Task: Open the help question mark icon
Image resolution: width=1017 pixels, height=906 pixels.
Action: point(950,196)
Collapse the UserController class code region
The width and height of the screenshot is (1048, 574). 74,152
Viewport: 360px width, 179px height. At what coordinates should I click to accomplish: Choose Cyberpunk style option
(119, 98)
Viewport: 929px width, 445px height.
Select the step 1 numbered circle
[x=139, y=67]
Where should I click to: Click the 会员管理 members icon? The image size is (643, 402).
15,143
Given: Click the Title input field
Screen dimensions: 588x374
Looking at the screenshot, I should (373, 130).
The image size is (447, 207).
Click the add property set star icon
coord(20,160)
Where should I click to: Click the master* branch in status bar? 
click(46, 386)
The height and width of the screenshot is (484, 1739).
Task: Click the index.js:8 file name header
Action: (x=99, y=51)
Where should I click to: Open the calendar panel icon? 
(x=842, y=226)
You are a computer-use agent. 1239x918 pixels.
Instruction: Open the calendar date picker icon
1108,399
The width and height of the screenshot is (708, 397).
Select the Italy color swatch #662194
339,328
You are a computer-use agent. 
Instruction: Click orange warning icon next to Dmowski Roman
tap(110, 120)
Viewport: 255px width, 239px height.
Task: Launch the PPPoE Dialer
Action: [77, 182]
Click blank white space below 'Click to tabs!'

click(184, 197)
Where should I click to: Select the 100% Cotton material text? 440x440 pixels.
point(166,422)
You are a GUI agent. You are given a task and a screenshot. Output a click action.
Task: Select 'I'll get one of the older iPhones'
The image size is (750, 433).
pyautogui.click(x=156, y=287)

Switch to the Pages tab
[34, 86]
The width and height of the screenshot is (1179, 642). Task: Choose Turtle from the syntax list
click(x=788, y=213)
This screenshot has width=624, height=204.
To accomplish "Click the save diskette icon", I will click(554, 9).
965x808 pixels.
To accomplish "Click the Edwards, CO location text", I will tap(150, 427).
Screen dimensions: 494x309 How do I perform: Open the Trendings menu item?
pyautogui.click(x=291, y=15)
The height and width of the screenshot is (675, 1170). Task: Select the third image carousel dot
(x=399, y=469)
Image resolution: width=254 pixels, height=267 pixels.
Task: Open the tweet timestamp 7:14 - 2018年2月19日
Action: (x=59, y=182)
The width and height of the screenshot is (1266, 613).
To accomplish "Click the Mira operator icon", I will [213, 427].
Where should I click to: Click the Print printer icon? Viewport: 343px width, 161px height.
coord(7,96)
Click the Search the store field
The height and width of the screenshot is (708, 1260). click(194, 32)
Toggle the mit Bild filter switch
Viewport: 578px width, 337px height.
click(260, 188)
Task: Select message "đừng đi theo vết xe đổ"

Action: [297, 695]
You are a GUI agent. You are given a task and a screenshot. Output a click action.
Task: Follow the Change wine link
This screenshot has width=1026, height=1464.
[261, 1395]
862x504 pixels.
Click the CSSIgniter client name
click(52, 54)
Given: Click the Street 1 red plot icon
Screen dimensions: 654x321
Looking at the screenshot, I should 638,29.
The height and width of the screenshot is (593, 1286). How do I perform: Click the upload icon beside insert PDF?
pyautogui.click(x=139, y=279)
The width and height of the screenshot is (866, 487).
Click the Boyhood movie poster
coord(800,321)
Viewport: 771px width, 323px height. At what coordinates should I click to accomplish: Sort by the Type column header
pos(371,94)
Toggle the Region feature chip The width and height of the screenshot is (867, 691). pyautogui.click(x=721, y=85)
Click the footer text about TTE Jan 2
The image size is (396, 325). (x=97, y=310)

Exercise objective: A full, exact copy of the entries is required. Return it.

Final answer:
Task: Open the help question mark icon
Image resolution: width=1017 pixels, height=906 pixels.
Action: point(950,196)
Collapse the UserController class code region
The width and height of the screenshot is (1048, 574). 74,152
Viewport: 360px width, 179px height. At what coordinates should I click to accomplish: Choose Cyberpunk style option
(119, 98)
Viewport: 929px width, 445px height.
Select the step 1 numbered circle
[x=139, y=67]
Where should I click to: Click the 会员管理 members icon? The image size is (643, 402).
15,143
Given: Click the Title input field
Screen dimensions: 588x374
Looking at the screenshot, I should (373, 130).
The image size is (447, 207).
Click the add property set star icon
coord(20,160)
Where should I click to: Click the master* branch in status bar? 
click(46, 386)
The height and width of the screenshot is (484, 1739).
Task: Click the index.js:8 file name header
Action: (x=99, y=51)
Where should I click to: Open the calendar panel icon? 
(x=842, y=226)
You are a computer-use agent. 1239x918 pixels.
Instruction: Open the calendar date picker icon
1108,399
The width and height of the screenshot is (708, 397).
Select the Italy color swatch #662194
339,328
You are a computer-use agent. 
Instruction: Click orange warning icon next to Dmowski Roman
tap(110, 120)
Viewport: 255px width, 239px height.
Task: Launch the PPPoE Dialer
Action: [77, 182]
Click blank white space below 'Click to tabs!'

click(184, 197)
Where should I click to: Select the 100% Cotton material text? 440x440 pixels.
point(166,422)
You are a GUI agent. You are given a task and a screenshot. Output a click action.
Task: Select 'I'll get one of the older iPhones'
The image size is (750, 433).
pyautogui.click(x=156, y=287)

Switch to the Pages tab
[34, 86]
The width and height of the screenshot is (1179, 642). Task: Choose Turtle from the syntax list
click(x=788, y=213)
This screenshot has width=624, height=204.
To accomplish "Click the save diskette icon", I will click(554, 9).
965x808 pixels.
To accomplish "Click the Edwards, CO location text", I will tap(150, 427).
Screen dimensions: 494x309 How do I perform: Open the Trendings menu item?
pyautogui.click(x=291, y=15)
The height and width of the screenshot is (675, 1170). Task: Select the third image carousel dot
(x=399, y=469)
Image resolution: width=254 pixels, height=267 pixels.
Task: Open the tweet timestamp 7:14 - 2018年2月19日
Action: (x=59, y=182)
The width and height of the screenshot is (1266, 613).
To accomplish "Click the Mira operator icon", I will [213, 427].
Where should I click to: Click the Print printer icon? Viewport: 343px width, 161px height.
coord(7,96)
Click the Search the store field
The height and width of the screenshot is (708, 1260). click(194, 32)
Toggle the mit Bild filter switch
Viewport: 578px width, 337px height.
click(260, 188)
Task: Select message "đừng đi theo vết xe đổ"

Action: [297, 695]
You are a GUI agent. You are given a task and a screenshot. Output a click action.
Task: Follow the Change wine link
This screenshot has width=1026, height=1464.
[261, 1395]
862x504 pixels.
Click the CSSIgniter client name
click(52, 54)
Given: Click the Street 1 red plot icon
Screen dimensions: 654x321
Looking at the screenshot, I should 638,29.
The height and width of the screenshot is (593, 1286). How do I perform: Click the upload icon beside insert PDF?
pyautogui.click(x=139, y=279)
The width and height of the screenshot is (866, 487).
Click the Boyhood movie poster
coord(800,321)
Viewport: 771px width, 323px height. At what coordinates should I click to accomplish: Sort by the Type column header
pos(371,94)
Toggle the Region feature chip The width and height of the screenshot is (867, 691). pyautogui.click(x=721, y=85)
Click the footer text about TTE Jan 2
The image size is (396, 325). (x=97, y=310)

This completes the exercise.